How to use ImpersonatedUser in neo4j ogm session

[joyantac33]

We can use ImpersonatedUser at the time of using neo4j java driver like below:

Session session = neo4jDriver.session(SessionConfig.builder().withDatabase(neo4jDB).withImpersonatedUser(userName).build());

But how can we use ImpersonatedUser at the time of neo4j ogm session in java:

Session session = sessionFactory.openSession();

Expectation is to load or run cypherQuery through neo4j ogm session with impersonatedUser in java.

[meistermeier]

You can provide a UserSelectionProvider on the SessionFactory configuration like this:

new Configuration.Builder().userSelectionProvider(() -> {
            return UserSelection.impersonate("someone");
        }).build().

[joyantac33]

Thank you for your response, it was helpful.
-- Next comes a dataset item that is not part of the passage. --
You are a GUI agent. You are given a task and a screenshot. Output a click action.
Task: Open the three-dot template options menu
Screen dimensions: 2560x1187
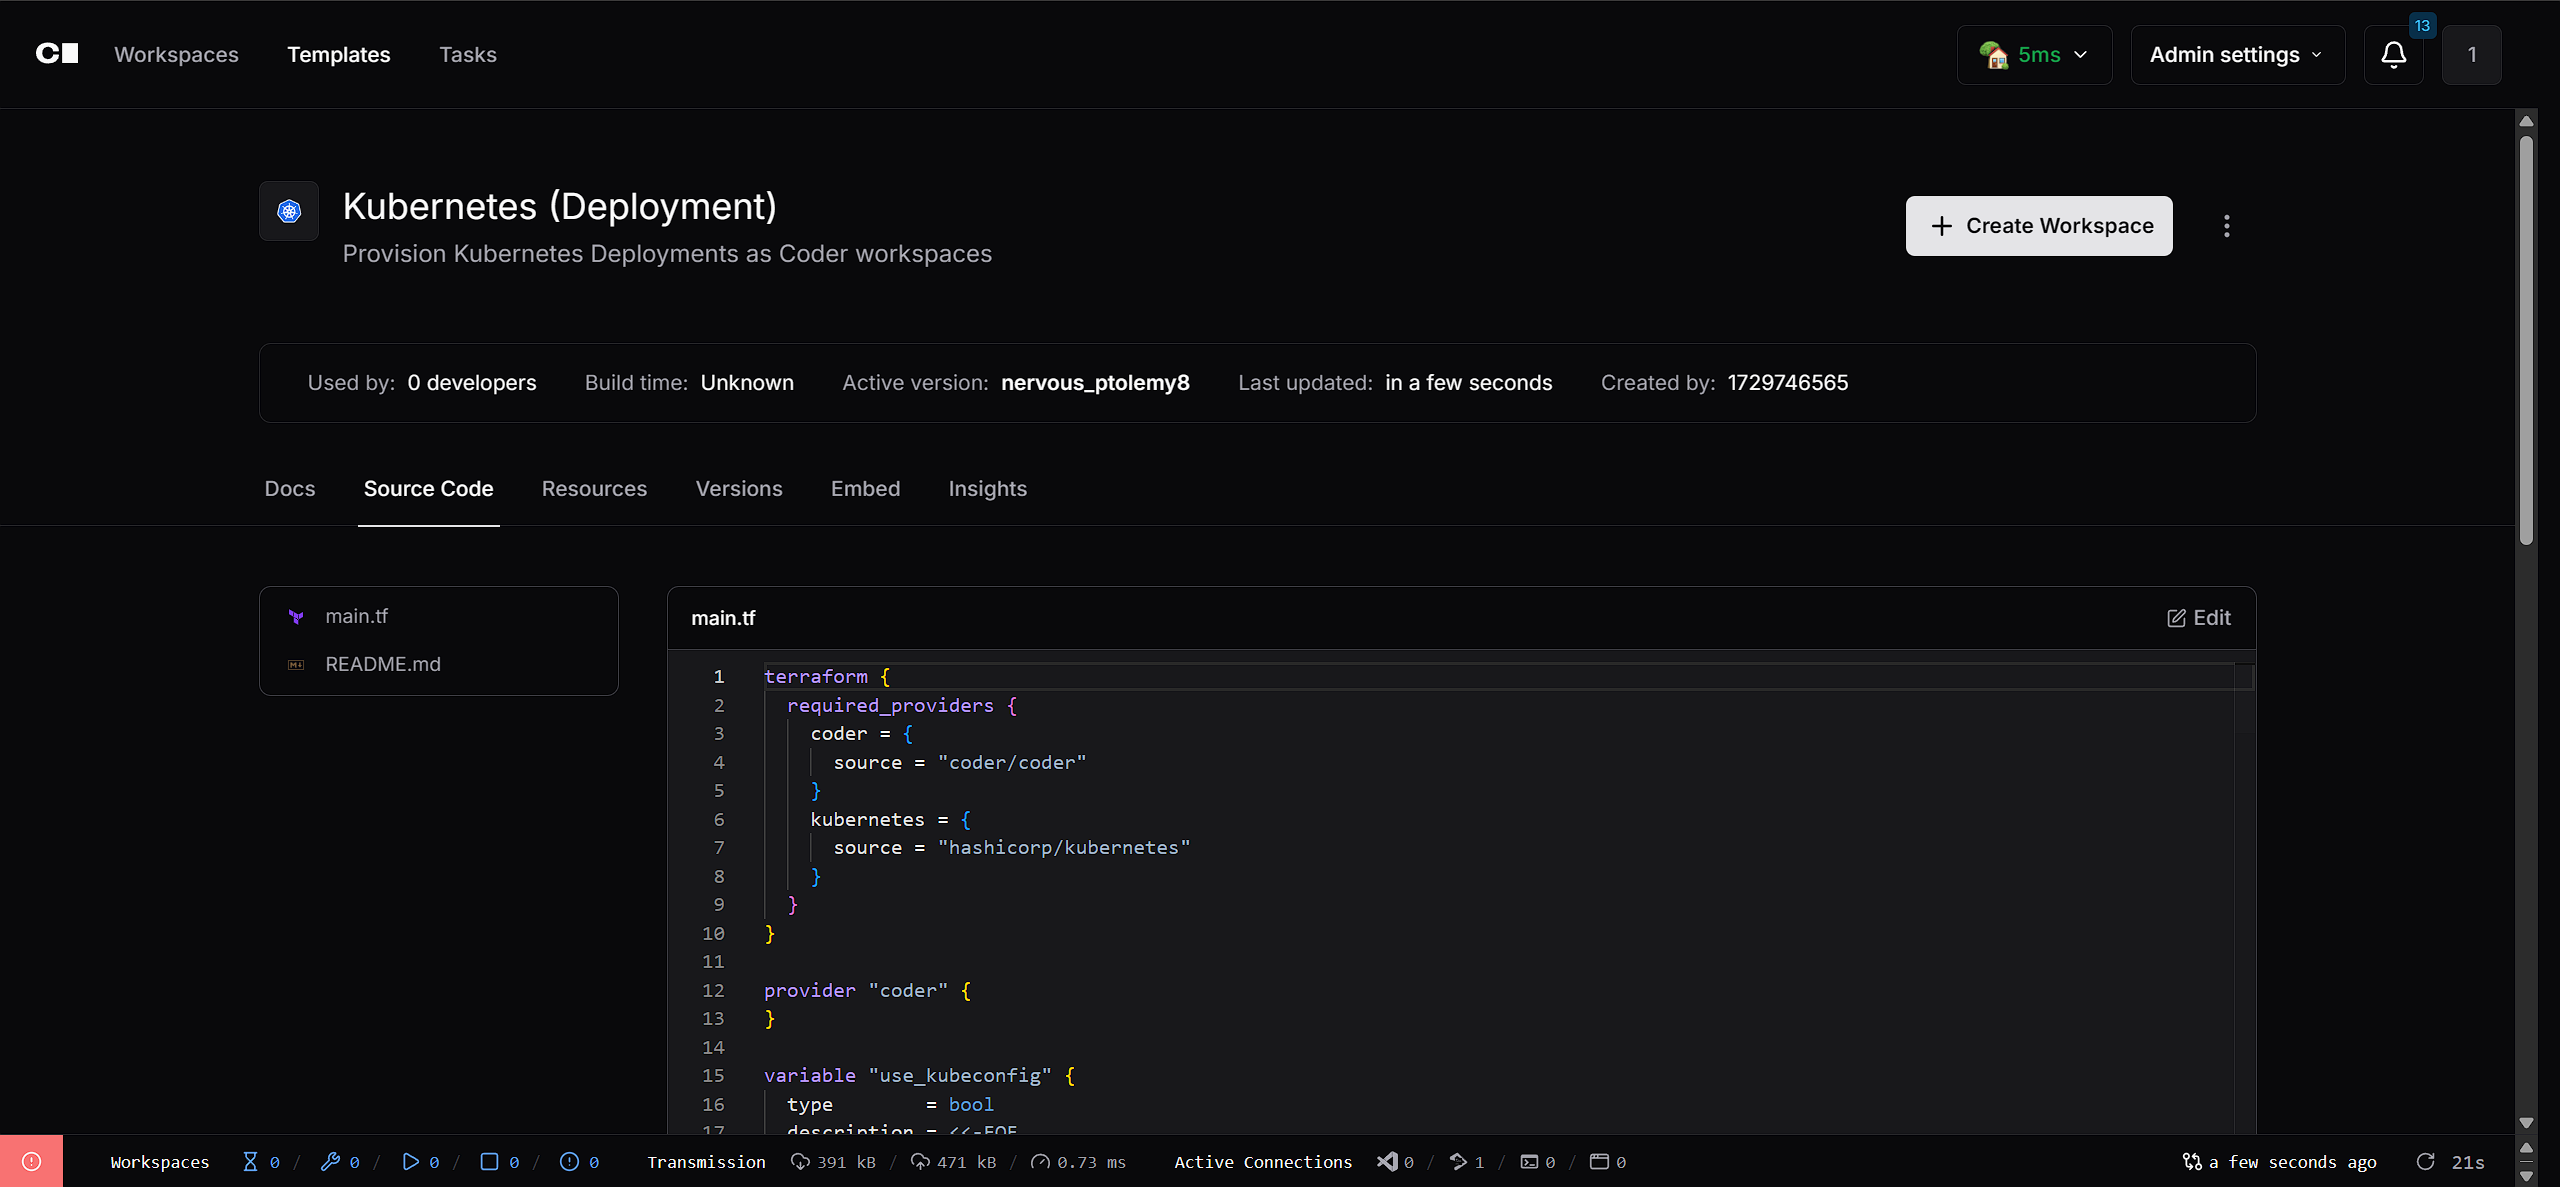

Is there any way to change the impersonate("someone") in configuration dynamically in SessionFactory before opening session as username is dynamic and also want to avoid creating SessionFactory every time user is requesting something from the application.

[meistermeier]

I don't know the context, your application is running is, but normally you provide this configuration just once. The dynamic part would be within the lambda. For example, if you use Spring, you could create a bean for the UserSelection that then depends on the logged in user or similar.

[joyantac33]

Environment : Spring Boot + Apache Camel + Neo4j OGM Use case : Web application with API endpoints as well as integration flows. Service class is backed by a DAO layer with OGM Entities. Application is accessed by multiple users. Users will be impersonated based on the roles defined. As you have mentioned, since we are using Spring, we can create a bean for UserSelection. What will be the scope of the bean. In session scope it will be shared. We cannot make it request scope due to two reasons :

1. We are creating the driver instance and session factory as bean inside class annotated with @Configuration
2. Camel route cannot set value in a request scope bean as it is not in web request context scope Please provide us a better solution to handle the problem. Right now we had to create our own bolt driver implementation to solve the problem. Bolt driver class within OGM module is very rigid. Not providing options for extension. Looking forward for your answer. Thanks in advance.

[joyantac33]

It will be a great help if you can revert back with any solution for above scenario.

[meistermeier]

I have no experience with Apache Camel. I think with this background that the solution for your problem is to create two UserSelectionProvider beans, one for the requests and one for the singleton. I created a small example that should show what my idea is: Also it is working. It is always the same SessionFactory just with different UserSelectionProviders in place.

https://github.com/meistermeier/neo4j-issues-examples/tree/master/ogm-impersonation

From the logs

org.neo4j.ogm.session.SessionFactory@161d95c6
DEFAULT_USER
com.example.ogmimpersonation.MyUserSelectionProvider@11b8f718
org.neo4j.ogm.session.SessionFactory@161d95c6
ROLE_USER
com.example.ogmimpersonation.MyUserSelectionProvider@7c6b0965
org.neo4j.ogm.session.SessionFactory@161d95c6
ROLE_READER

[meistermeier]

Did this work?

[joyantac33]

Thank you so much for your solution. Unfortunately, within camel environment, it didn't solve our purpose.

[michael-simons]

Hey @joyantac33 you should write the UserSelectionProvider in such a way that it is aware of the camel environment and grab the username from there. That should actually do it, so that if you open a new OGM session, it will take the user appropriate.